What is needed: Set down each entry below exactly as written, keeping the pictures out.

Exercise material:
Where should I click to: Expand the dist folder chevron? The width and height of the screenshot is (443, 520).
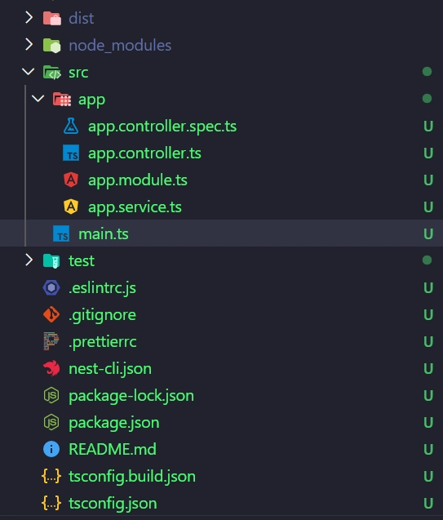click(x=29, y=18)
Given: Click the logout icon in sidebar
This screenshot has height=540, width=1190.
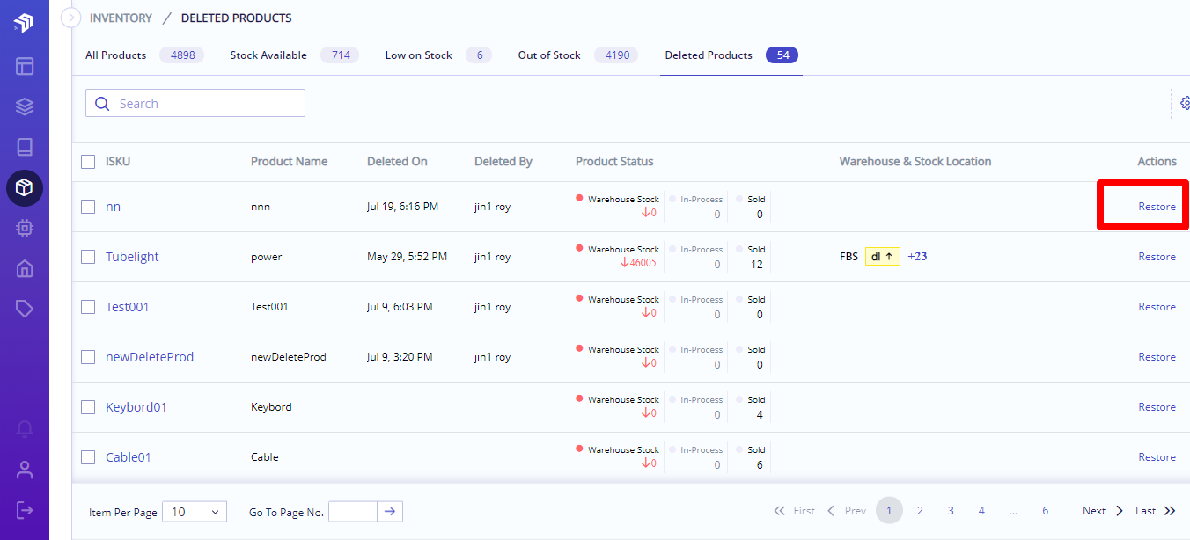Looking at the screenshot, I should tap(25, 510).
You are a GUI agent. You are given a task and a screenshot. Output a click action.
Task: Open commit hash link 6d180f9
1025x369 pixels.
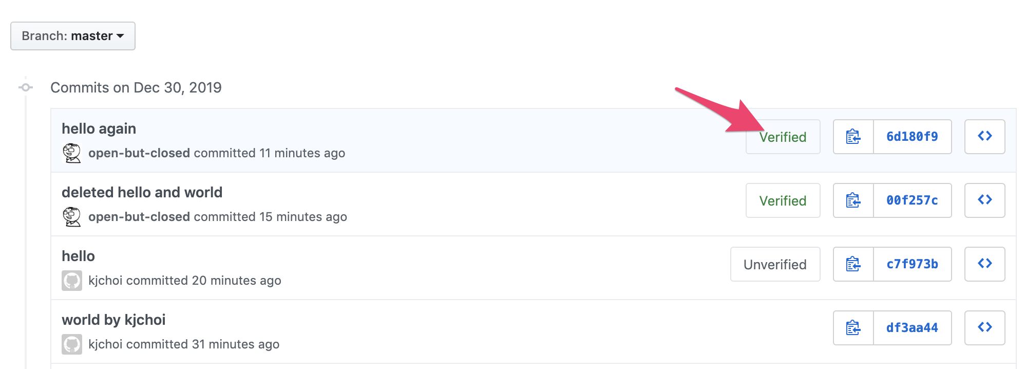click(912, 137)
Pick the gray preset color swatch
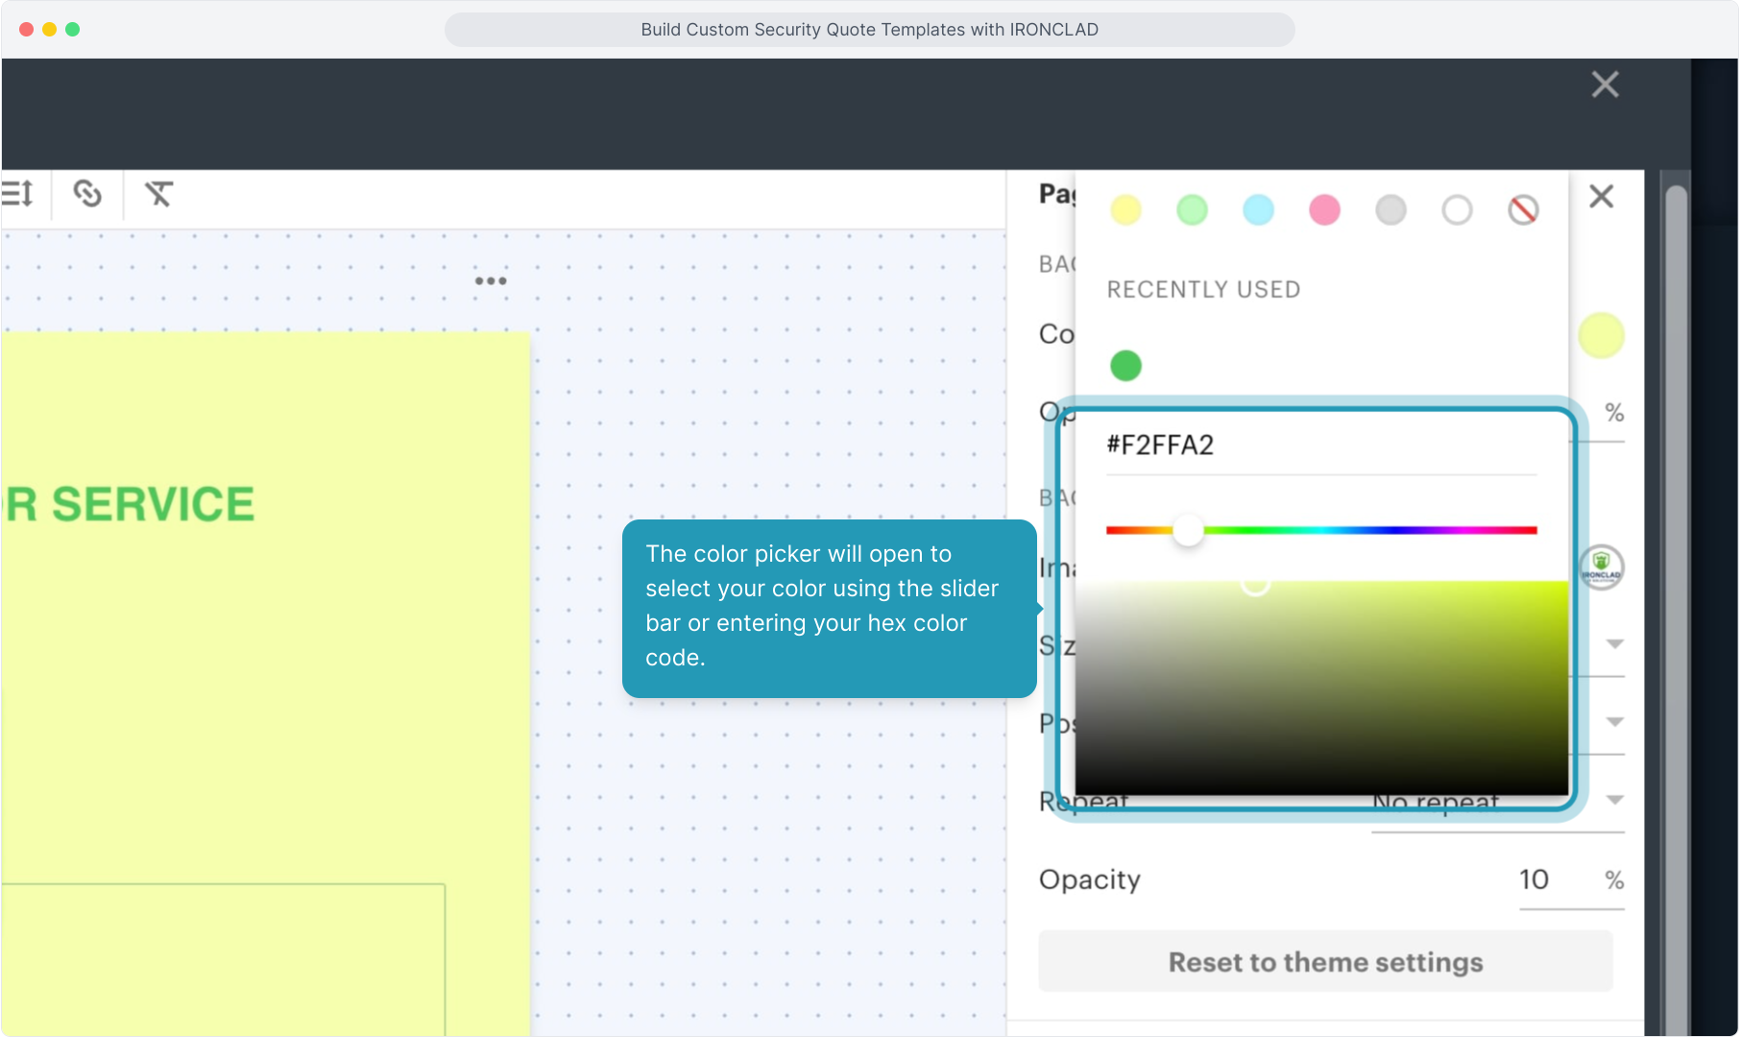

Worked solution:
Where should I click to: Expand the dist folder chevron? The width and height of the screenshot is (443, 520).
click(x=29, y=18)
Given: Click the logout icon in sidebar
This screenshot has height=540, width=1190.
Looking at the screenshot, I should tap(25, 510).
You are a GUI agent. You are given a task and a screenshot. Output a click action.
Task: Open commit hash link 6d180f9
1025x369 pixels.
click(912, 137)
Pick the gray preset color swatch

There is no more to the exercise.